It’s in your nature: Eagles’ nesting success and failures
I enjoy following the live video feeds of three different bald eagle nests in Pennsylvania.
Last year the one nest contained two eggs and about five weeks into the incubation time I no longer saw an eagle on the nest.
Something happened to cause them to abandon the nest. Did they know the eggs weren’t viable?
This year, the bald eagle nest at Hays (Pittsburgh) failed as well. The comment’s section of the nest’s progress stated when the first egg was laid, and later, reporting that the egg cracked.
It has been about three weeks since anymore information on that has been updated and that nest failure led me to discuss some bird nesting information.
I was a bluebird trail nut for a while, monitoring many, many boxes for a number of years (I still monitor about 20).
Most of the time I observed as they incubated the eggs, noted when the young pipped through the shells, and watched as they gradually developed and then fledged.
A few times over those years the eggs were laid and well after the normal incubation time of 15 days, they didn’t hatch. Invariably, the pair nested soon after that.
If I didn’t get to clean out the nest box in time, they sometimes built a new nest on top of the unsuccessful one and raised a second brood.
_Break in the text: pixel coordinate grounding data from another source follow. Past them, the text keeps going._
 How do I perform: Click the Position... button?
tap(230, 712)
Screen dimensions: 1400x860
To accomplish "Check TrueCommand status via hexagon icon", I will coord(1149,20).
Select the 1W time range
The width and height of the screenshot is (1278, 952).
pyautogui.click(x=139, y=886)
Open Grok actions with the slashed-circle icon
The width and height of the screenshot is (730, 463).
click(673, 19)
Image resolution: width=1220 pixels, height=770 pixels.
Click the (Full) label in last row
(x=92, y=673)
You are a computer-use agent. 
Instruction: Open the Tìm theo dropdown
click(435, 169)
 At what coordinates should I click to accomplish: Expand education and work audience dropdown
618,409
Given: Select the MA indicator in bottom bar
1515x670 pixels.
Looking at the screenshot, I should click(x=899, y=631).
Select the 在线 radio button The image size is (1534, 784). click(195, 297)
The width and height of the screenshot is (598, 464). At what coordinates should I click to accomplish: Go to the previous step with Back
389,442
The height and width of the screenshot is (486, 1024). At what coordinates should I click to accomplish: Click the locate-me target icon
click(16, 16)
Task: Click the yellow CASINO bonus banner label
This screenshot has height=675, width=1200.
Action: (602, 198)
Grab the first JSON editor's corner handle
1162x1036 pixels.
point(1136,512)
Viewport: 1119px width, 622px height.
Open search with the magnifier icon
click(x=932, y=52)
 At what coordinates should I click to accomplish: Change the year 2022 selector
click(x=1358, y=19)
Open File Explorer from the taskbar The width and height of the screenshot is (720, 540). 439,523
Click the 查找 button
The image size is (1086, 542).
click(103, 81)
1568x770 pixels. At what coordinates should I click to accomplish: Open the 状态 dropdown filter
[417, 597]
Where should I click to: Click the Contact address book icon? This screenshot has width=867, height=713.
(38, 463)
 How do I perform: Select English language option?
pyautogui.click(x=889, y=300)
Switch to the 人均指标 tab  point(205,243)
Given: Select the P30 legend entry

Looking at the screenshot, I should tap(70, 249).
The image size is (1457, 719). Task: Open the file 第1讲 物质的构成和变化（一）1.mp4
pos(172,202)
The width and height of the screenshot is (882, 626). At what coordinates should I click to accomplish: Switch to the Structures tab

But, why doesn’t that happen with the bald eagles? A bald eagle pair will begin adding new branches, sticks, and limbs to last year’s nest in late fall.
By mid-January most of that nest rebuilding is complete. The pair will remain in the area, guarding their project, and soon may mate on the nest, and egg laying commences.
If you remember, bald eagles, like other raptors, lay an egg and begin “warming and turning” that egg immediately.
Then in another day or two she’ll lay a second, and occasionally, a third a day or two after that.
The female eagle does most of the incubating while her mate brings food to her in the nest. Usually once or twice during the day she leaves and forages on her own. The male eagle also warms the eggs then, but spends less time brooding than her.
Overnight, the female remains on the nest with the mate close by.
Here is the catch. The young that probably should have hatched by early to mid-March, but didn’t due to possible unfertilized eggs, have now taken almost 2 months of the pair’s critical nesting time.
If they mated again, began egg laying by the end of March, they may not have enough time to raise a new brood.
Consider that: 1. The egg incubation begins April 1 and after 35 days of incubation, they hatch about the first week of May.
2. The eaglets usually remain in the nest about 12 weeks until strong enough to fly.
3. That 3- month nesting time would take them until early to mid-September. So that would not “leave” enough time for the adult birds to teach the juveniles to feed, and for them to survive on their own before the challenging winter conditions creep in.
Here, in the northeastern U.S. Bald eagles that have nests fail, will have to wait until the next February to lay eggs again. That is one of the reasons it can take a long time to rebuild the population of raptors that are threatened.
Test Your Outdoor Knowledge: The bare area of a bird’s ----- is called a: A. brood patch; B. sternum; C. “Foreman Grille.”
Last Week’s Trivia Answer: Two oriole species nest in our region, the Baltimore oriole and the orchard oriole.